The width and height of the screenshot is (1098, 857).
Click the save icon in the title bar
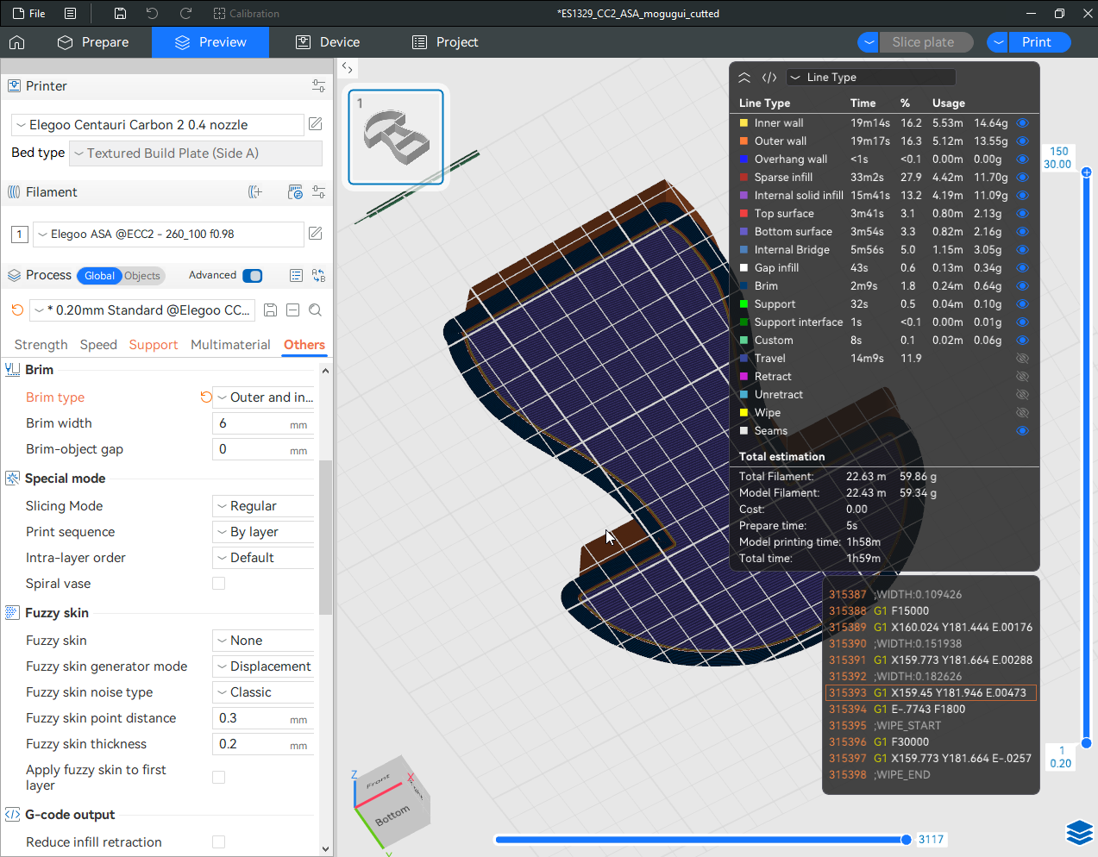click(121, 14)
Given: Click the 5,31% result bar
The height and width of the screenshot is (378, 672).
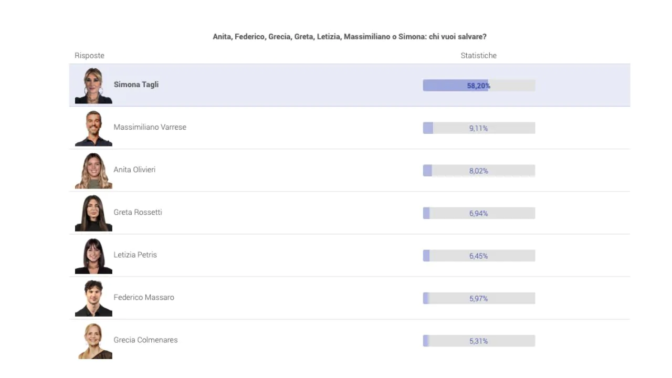Looking at the screenshot, I should coord(479,341).
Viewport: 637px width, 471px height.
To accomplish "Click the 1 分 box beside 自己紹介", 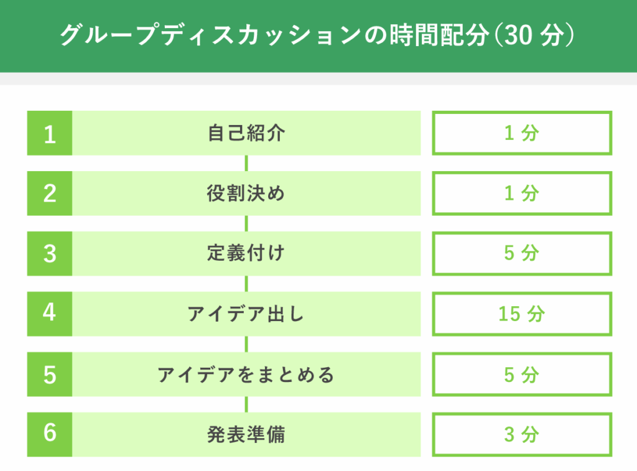I will [x=522, y=133].
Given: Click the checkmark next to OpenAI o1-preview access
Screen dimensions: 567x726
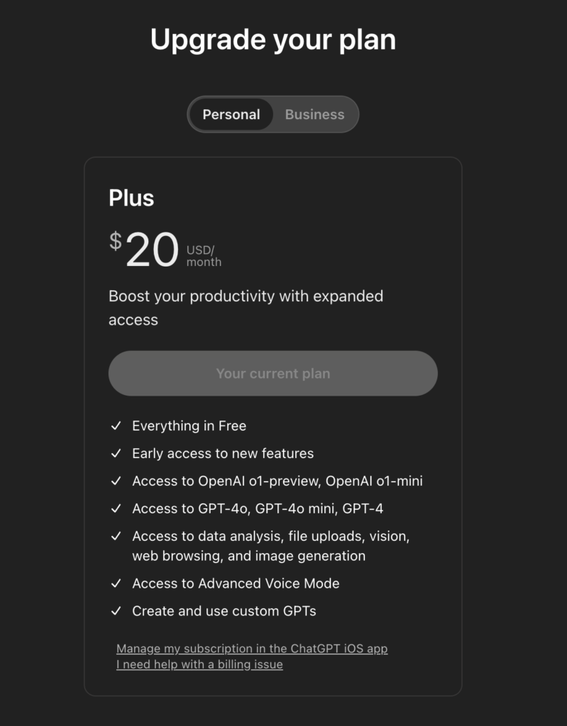Looking at the screenshot, I should point(116,481).
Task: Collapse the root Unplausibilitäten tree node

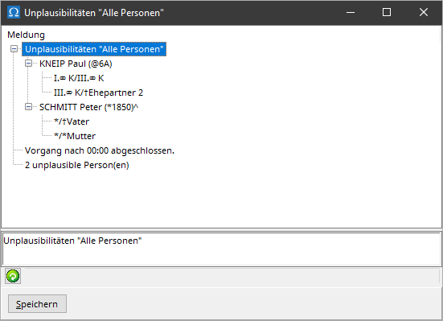Action: pos(14,49)
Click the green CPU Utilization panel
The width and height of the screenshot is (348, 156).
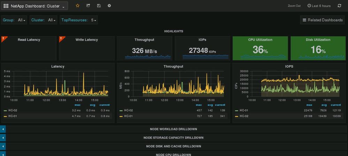coord(260,48)
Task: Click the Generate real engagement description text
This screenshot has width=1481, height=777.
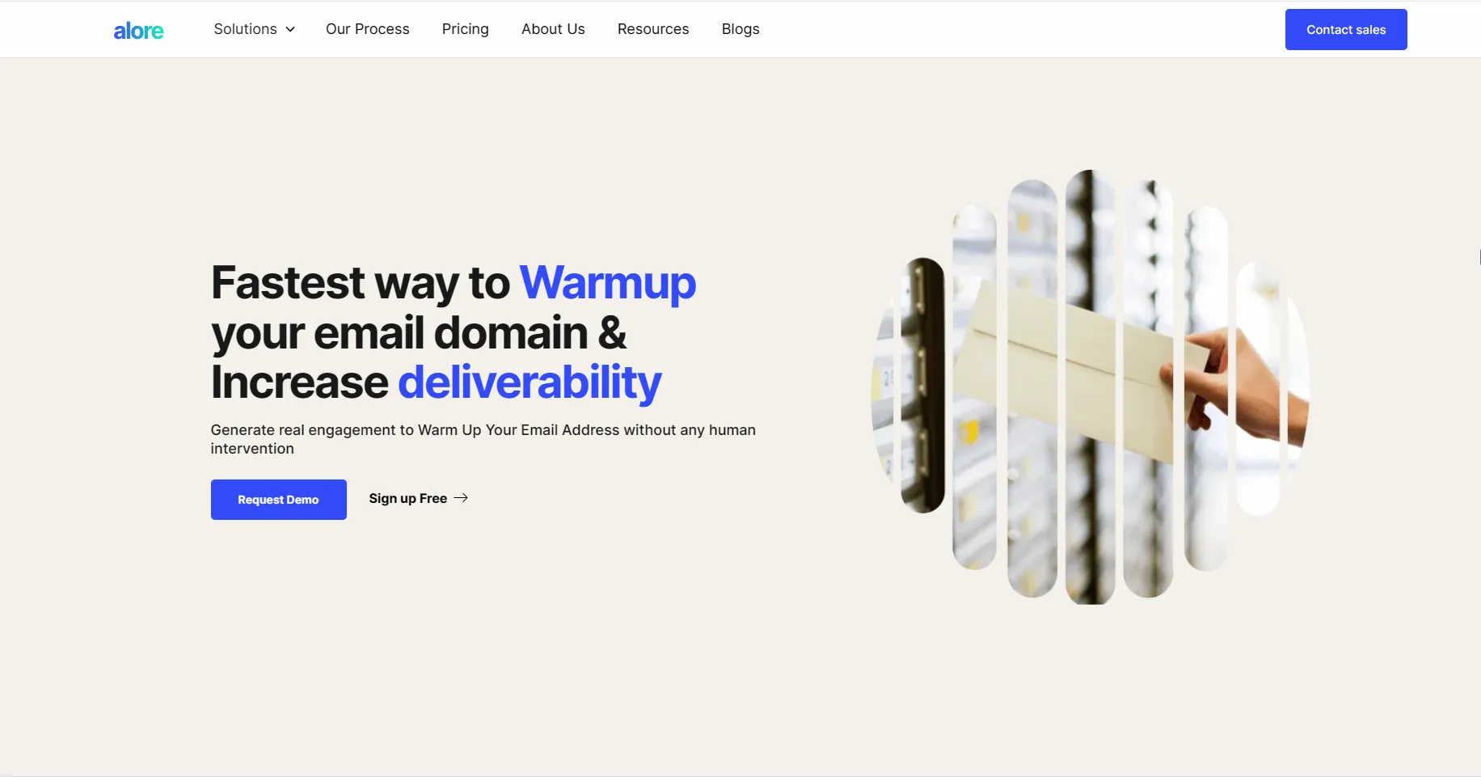Action: point(483,439)
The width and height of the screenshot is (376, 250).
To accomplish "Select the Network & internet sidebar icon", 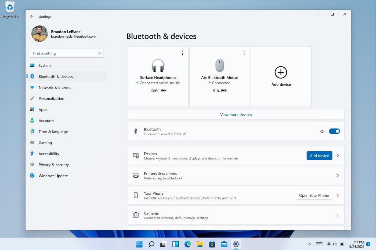I will [x=32, y=87].
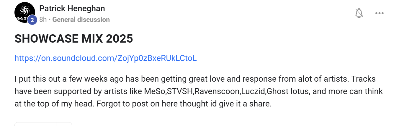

────────

## [WHAT IS REQUIRED]
Where the string "Given" occurs in the data, return the whole line.

## [WRITTEN REPLY]
Given: Click the 5,31% result bar
Given: Click the checkmark next to OpenAI o1-preview access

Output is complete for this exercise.